» Material provided:
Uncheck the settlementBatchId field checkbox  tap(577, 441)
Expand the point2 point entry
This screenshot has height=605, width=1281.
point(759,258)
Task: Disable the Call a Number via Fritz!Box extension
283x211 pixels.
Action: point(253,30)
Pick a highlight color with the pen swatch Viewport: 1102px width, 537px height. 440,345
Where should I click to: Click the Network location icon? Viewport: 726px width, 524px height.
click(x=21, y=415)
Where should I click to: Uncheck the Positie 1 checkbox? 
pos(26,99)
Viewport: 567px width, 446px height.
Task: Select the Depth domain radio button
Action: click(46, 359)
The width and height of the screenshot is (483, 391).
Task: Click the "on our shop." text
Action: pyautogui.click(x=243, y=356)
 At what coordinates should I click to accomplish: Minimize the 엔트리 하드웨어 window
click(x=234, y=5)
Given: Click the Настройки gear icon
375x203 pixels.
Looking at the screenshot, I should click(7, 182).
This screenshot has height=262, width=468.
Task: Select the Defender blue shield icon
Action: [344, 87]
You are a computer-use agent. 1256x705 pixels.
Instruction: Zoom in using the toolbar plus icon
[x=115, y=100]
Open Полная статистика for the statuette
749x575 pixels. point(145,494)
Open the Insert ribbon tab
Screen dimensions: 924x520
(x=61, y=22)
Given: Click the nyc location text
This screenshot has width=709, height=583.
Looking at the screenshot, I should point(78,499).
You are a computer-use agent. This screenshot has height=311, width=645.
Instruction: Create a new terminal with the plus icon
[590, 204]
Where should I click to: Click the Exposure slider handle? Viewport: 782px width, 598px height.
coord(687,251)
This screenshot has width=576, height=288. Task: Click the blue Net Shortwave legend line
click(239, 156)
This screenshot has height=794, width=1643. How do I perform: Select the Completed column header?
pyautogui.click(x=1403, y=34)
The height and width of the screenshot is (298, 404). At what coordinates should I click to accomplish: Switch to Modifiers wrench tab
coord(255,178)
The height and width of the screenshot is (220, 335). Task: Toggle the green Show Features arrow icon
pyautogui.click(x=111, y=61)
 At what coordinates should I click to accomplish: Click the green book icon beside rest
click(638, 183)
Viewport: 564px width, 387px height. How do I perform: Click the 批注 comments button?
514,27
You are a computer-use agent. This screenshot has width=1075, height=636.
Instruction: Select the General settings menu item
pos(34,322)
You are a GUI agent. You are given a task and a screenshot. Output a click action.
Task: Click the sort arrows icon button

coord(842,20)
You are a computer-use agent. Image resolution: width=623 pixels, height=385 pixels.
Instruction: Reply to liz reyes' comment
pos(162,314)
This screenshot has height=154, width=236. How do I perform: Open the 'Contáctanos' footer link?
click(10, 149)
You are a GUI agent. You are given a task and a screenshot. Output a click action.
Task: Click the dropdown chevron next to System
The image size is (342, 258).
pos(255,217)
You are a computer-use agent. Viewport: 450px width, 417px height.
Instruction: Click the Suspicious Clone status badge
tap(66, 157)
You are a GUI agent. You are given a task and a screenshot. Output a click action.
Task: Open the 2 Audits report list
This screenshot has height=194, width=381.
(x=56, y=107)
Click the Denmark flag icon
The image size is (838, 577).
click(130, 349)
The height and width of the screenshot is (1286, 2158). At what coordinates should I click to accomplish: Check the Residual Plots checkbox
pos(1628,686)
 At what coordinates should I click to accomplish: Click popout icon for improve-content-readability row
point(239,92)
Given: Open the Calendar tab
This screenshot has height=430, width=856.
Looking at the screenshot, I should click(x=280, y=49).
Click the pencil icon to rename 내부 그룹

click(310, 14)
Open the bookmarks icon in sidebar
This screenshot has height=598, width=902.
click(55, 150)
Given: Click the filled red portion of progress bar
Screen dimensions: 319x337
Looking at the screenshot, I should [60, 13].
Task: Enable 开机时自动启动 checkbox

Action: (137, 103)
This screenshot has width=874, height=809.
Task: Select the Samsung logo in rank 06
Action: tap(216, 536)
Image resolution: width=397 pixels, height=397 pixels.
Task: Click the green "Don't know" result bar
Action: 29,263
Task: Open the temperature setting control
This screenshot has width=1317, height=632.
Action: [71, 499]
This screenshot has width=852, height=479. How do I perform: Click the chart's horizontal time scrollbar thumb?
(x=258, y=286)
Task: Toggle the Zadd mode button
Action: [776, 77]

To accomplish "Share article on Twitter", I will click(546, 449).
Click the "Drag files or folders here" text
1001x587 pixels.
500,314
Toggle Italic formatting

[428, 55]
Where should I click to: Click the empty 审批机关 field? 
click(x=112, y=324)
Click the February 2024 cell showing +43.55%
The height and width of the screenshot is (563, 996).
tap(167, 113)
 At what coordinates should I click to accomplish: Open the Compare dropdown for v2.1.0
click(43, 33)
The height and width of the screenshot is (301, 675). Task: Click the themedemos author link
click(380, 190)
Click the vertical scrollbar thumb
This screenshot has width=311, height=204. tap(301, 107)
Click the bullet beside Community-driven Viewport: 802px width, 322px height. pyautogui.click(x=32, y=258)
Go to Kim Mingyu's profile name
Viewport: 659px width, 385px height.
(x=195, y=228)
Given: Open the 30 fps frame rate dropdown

» Prompt: Copy every item above exactly, keeping each line as it appears.

» The reply:
Uncheck the settlementBatchId field checkbox  tap(577, 441)
Expand the point2 point entry
This screenshot has height=605, width=1281.
point(759,258)
Task: Disable the Call a Number via Fritz!Box extension
283x211 pixels.
Action: point(253,30)
Pick a highlight color with the pen swatch Viewport: 1102px width, 537px height. 440,345
Where should I click to: Click the Network location icon? Viewport: 726px width, 524px height.
click(x=21, y=415)
Where should I click to: Uncheck the Positie 1 checkbox? 
pos(26,99)
Viewport: 567px width, 446px height.
Task: Select the Depth domain radio button
Action: click(46, 359)
The width and height of the screenshot is (483, 391).
Task: Click the "on our shop." text
Action: pyautogui.click(x=243, y=356)
 At what coordinates should I click to accomplish: Minimize the 엔트리 하드웨어 window
click(x=234, y=5)
Given: Click the Настройки gear icon
375x203 pixels.
Looking at the screenshot, I should click(7, 182).
This screenshot has height=262, width=468.
Task: Select the Defender blue shield icon
Action: [344, 87]
You are a computer-use agent. 1256x705 pixels.
Instruction: Zoom in using the toolbar plus icon
[x=115, y=100]
Open Полная статистика for the statuette
749x575 pixels. point(145,494)
Open the Insert ribbon tab
Screen dimensions: 924x520
(x=61, y=22)
Given: Click the nyc location text
This screenshot has width=709, height=583.
Looking at the screenshot, I should point(78,499).
You are a computer-use agent. This screenshot has height=311, width=645.
Instruction: Create a new terminal with the plus icon
[590, 204]
Where should I click to: Click the Exposure slider handle? Viewport: 782px width, 598px height.
coord(687,251)
This screenshot has width=576, height=288. Task: Click the blue Net Shortwave legend line
click(239, 156)
This screenshot has height=794, width=1643. How do I perform: Select the Completed column header?
pyautogui.click(x=1403, y=34)
The height and width of the screenshot is (298, 404). At what coordinates should I click to accomplish: Switch to Modifiers wrench tab
coord(255,178)
The height and width of the screenshot is (220, 335). Task: Toggle the green Show Features arrow icon
pyautogui.click(x=111, y=61)
 At what coordinates should I click to accomplish: Click the green book icon beside rest
click(638, 183)
Viewport: 564px width, 387px height. How do I perform: Click the 批注 comments button?
514,27
You are a computer-use agent. This screenshot has width=1075, height=636.
Instruction: Select the General settings menu item
pos(34,322)
You are a GUI agent. You are given a task and a screenshot. Output a click action.
Task: Click the sort arrows icon button

coord(842,20)
You are a computer-use agent. Image resolution: width=623 pixels, height=385 pixels.
Instruction: Reply to liz reyes' comment
pos(162,314)
This screenshot has height=154, width=236. How do I perform: Open the 'Contáctanos' footer link?
click(10, 149)
You are a GUI agent. You are given a task and a screenshot. Output a click action.
Task: Click the dropdown chevron next to System
The image size is (342, 258).
pos(255,217)
You are a computer-use agent. Viewport: 450px width, 417px height.
Instruction: Click the Suspicious Clone status badge
tap(66, 157)
You are a GUI agent. You are given a task and a screenshot. Output a click action.
Task: Open the 2 Audits report list
This screenshot has height=194, width=381.
(x=56, y=107)
Click the Denmark flag icon
The image size is (838, 577).
click(130, 349)
The height and width of the screenshot is (1286, 2158). At what coordinates should I click to accomplish: Check the Residual Plots checkbox
pos(1628,686)
 At what coordinates should I click to accomplish: Click popout icon for improve-content-readability row
point(239,92)
Given: Open the Calendar tab
This screenshot has height=430, width=856.
Looking at the screenshot, I should click(x=280, y=49).
Click the pencil icon to rename 내부 그룹

click(310, 14)
Open the bookmarks icon in sidebar
This screenshot has height=598, width=902.
click(55, 150)
Given: Click the filled red portion of progress bar
Screen dimensions: 319x337
Looking at the screenshot, I should [60, 13].
Task: Enable 开机时自动启动 checkbox

Action: (137, 103)
This screenshot has width=874, height=809.
Task: Select the Samsung logo in rank 06
Action: tap(216, 536)
Image resolution: width=397 pixels, height=397 pixels.
Task: Click the green "Don't know" result bar
Action: 29,263
Task: Open the temperature setting control
This screenshot has width=1317, height=632.
Action: [71, 499]
This screenshot has width=852, height=479. How do I perform: Click the chart's horizontal time scrollbar thumb?
(x=258, y=286)
Task: Toggle the Zadd mode button
Action: [776, 77]

To accomplish "Share article on Twitter", I will click(546, 449).
Click the "Drag files or folders here" text
1001x587 pixels.
500,314
Toggle Italic formatting

[428, 55]
Where should I click to: Click the empty 审批机关 field? 
click(x=112, y=324)
Click the February 2024 cell showing +43.55%
The height and width of the screenshot is (563, 996).
tap(167, 113)
 At what coordinates should I click to accomplish: Open the Compare dropdown for v2.1.0
click(43, 33)
The height and width of the screenshot is (301, 675). Task: Click the themedemos author link
click(380, 190)
Click the vertical scrollbar thumb
This screenshot has width=311, height=204. tap(301, 107)
Click the bullet beside Community-driven Viewport: 802px width, 322px height. pyautogui.click(x=32, y=258)
Go to Kim Mingyu's profile name
Viewport: 659px width, 385px height.
(x=195, y=228)
Given: Open the 30 fps frame rate dropdown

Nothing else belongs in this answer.